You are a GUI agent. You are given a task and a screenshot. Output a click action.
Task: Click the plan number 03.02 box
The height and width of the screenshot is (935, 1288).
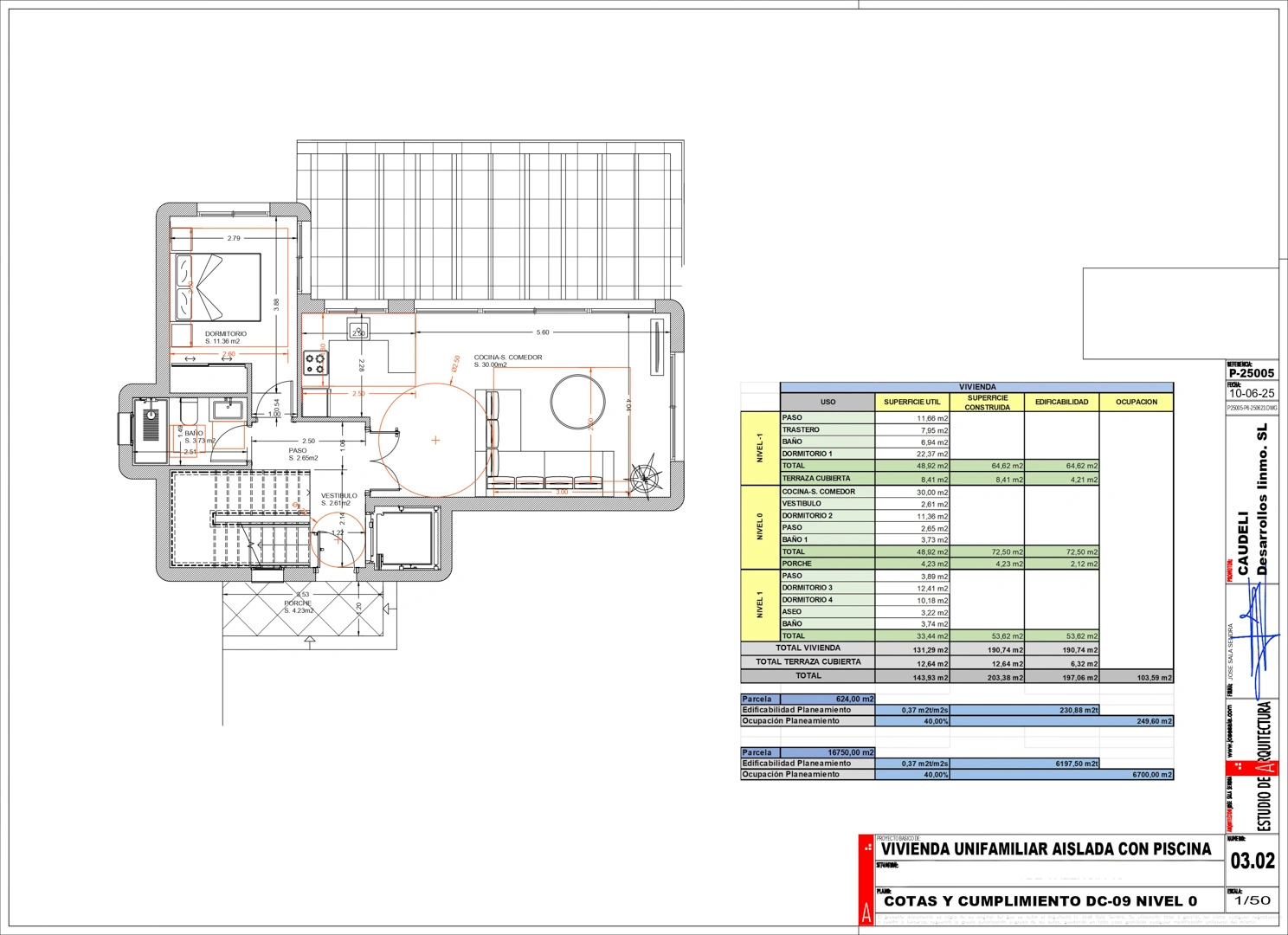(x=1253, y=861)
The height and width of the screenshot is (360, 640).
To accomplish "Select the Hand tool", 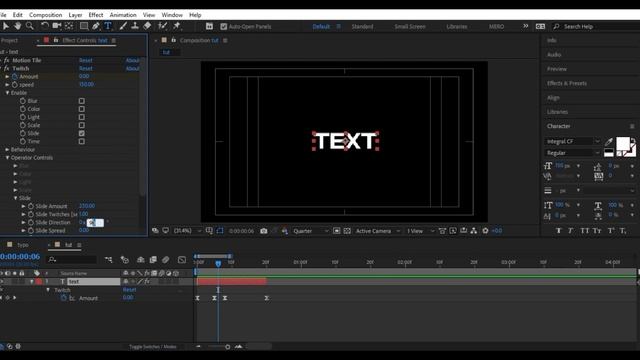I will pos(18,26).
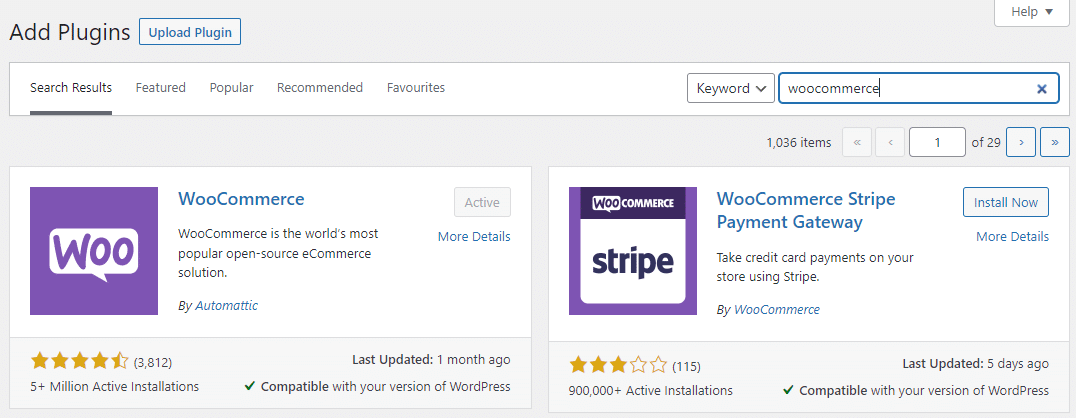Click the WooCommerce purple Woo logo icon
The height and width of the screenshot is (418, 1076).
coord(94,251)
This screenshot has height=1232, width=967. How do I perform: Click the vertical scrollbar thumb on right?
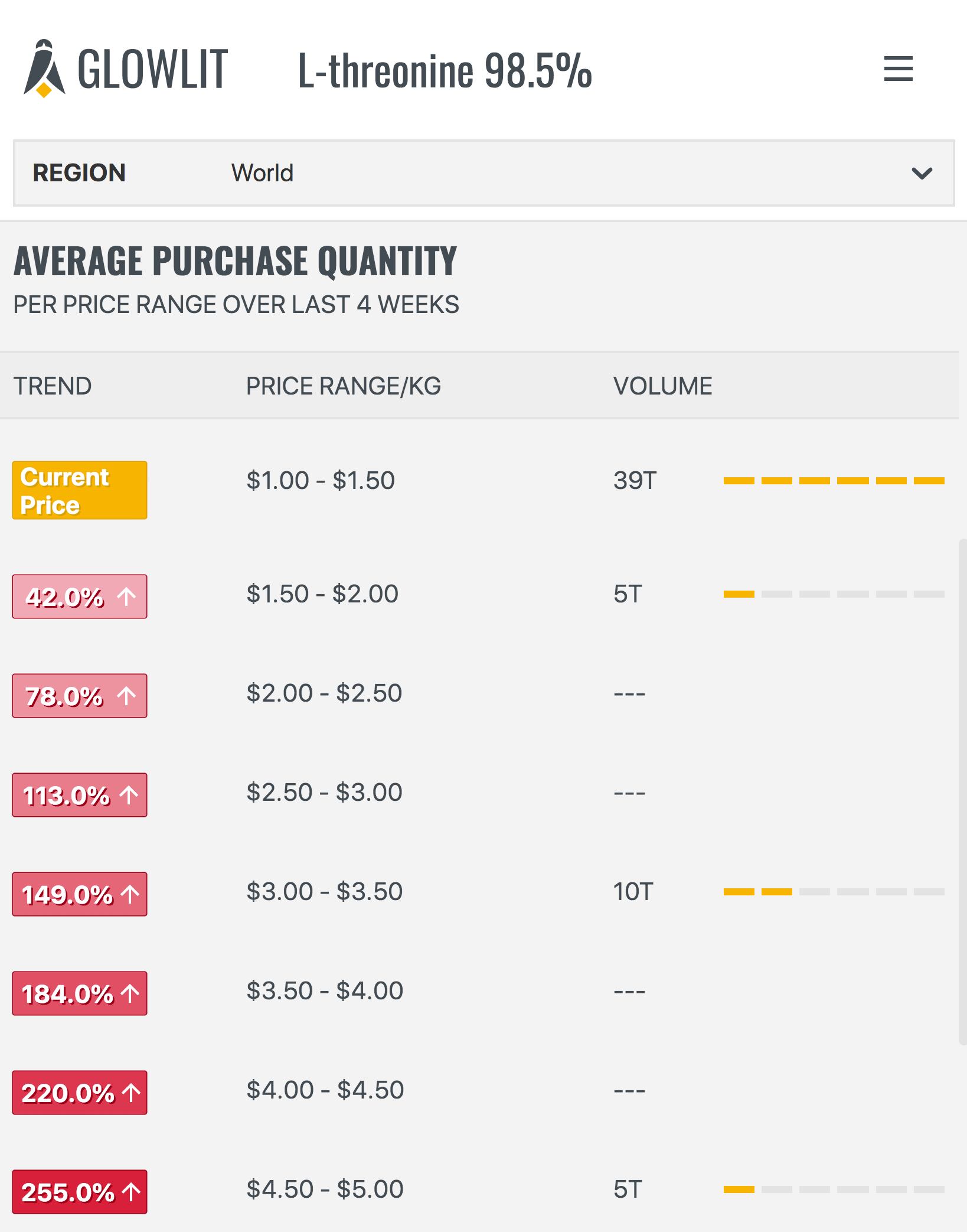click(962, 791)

_ _ _ _ _

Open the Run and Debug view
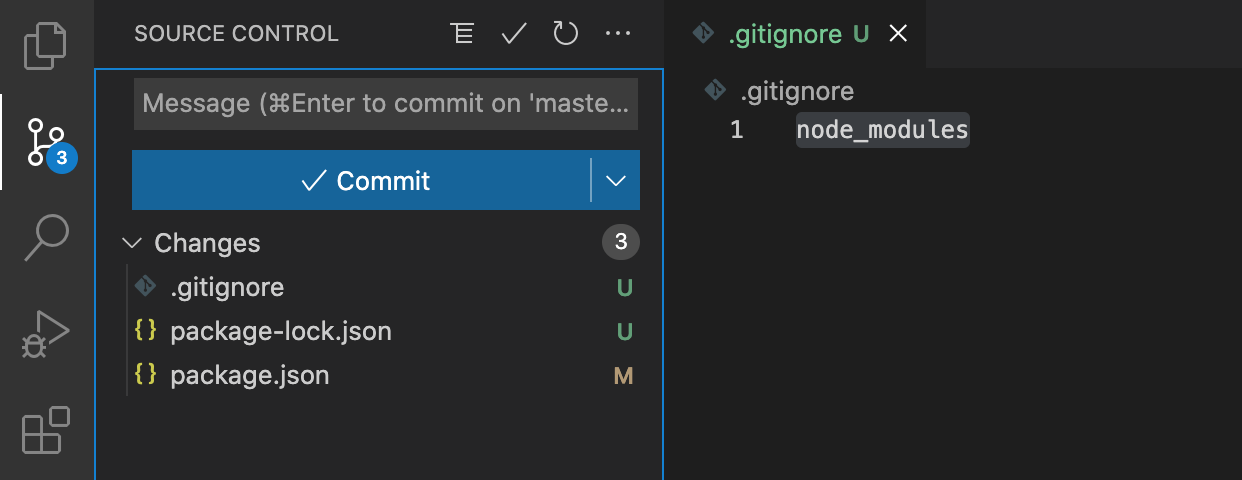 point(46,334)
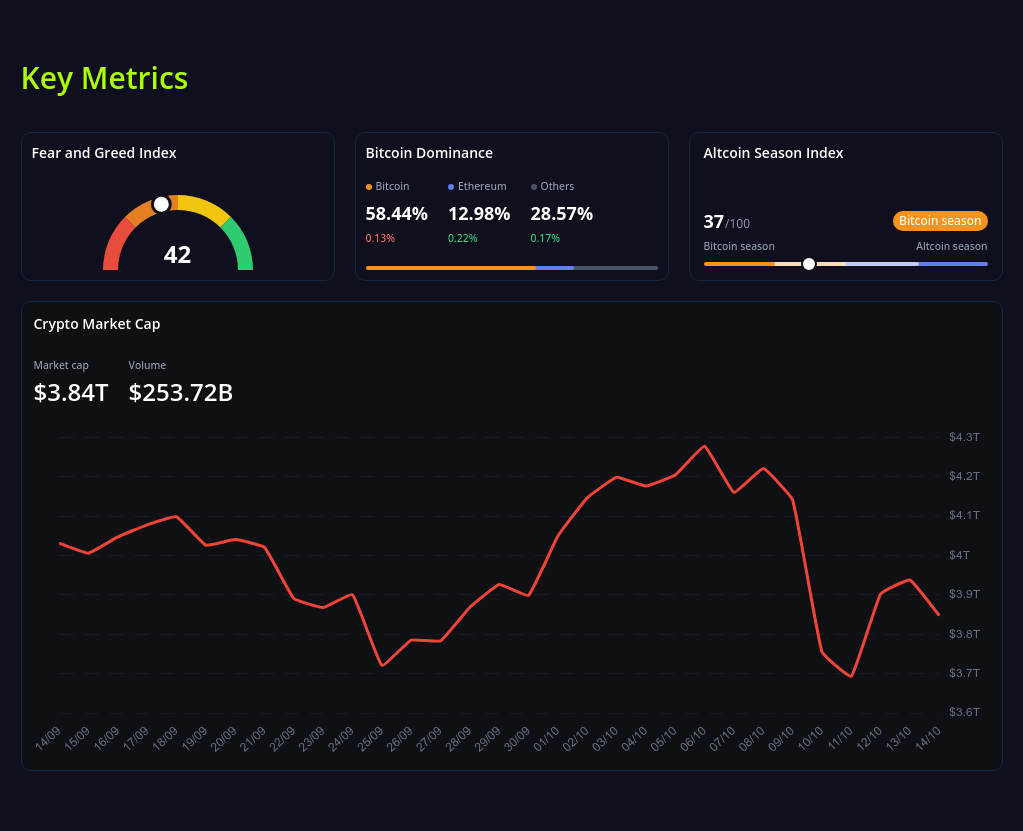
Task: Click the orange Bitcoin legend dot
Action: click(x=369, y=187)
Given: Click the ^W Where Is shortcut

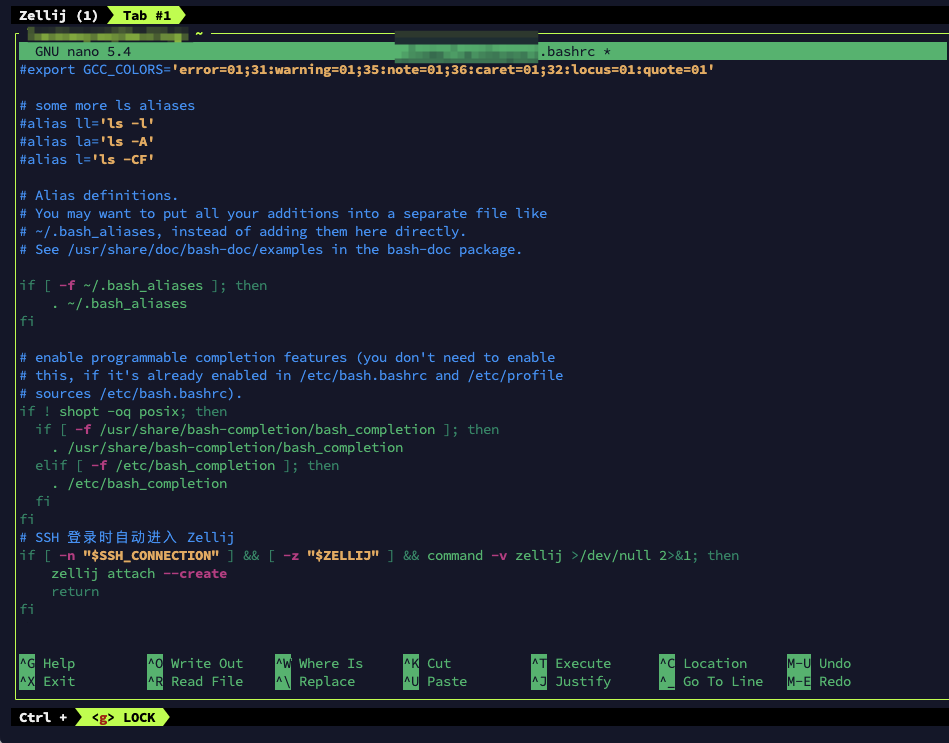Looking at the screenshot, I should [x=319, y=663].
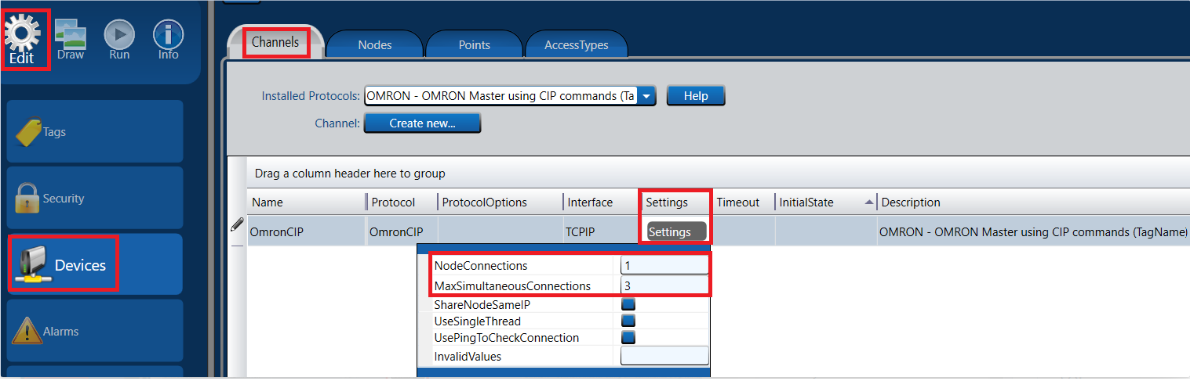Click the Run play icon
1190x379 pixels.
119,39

_ _ _ _ _

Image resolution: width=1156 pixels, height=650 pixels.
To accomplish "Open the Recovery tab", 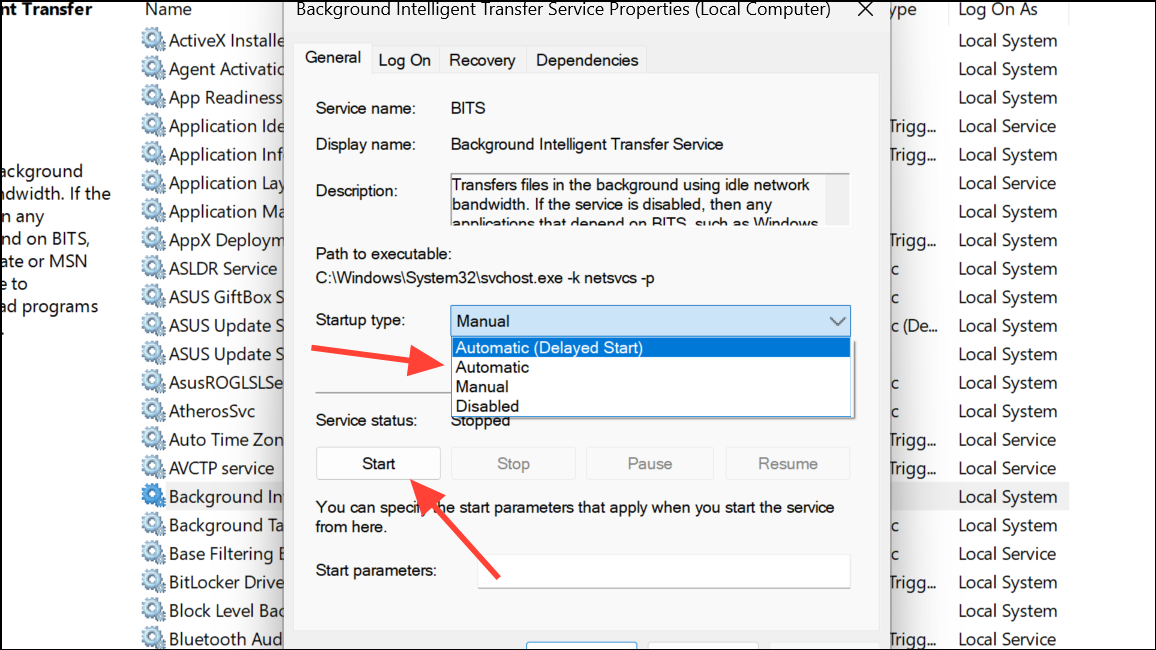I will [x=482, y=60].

_ _ _ _ _

**What you should do**
Give the rows from the line containing "This screenshot has" down through the line containing "click(962, 791)" as a two-column CSV with the headers instruction and response. Use one line per row, put each field in quotation marks, turn any line breaks into spaces, and leave the pictures out.

**Written solution**
instruction,response
"This screenshot has height=1232, width=967. How do I perform: Click the vertical scrollbar thumb on right?","click(962, 791)"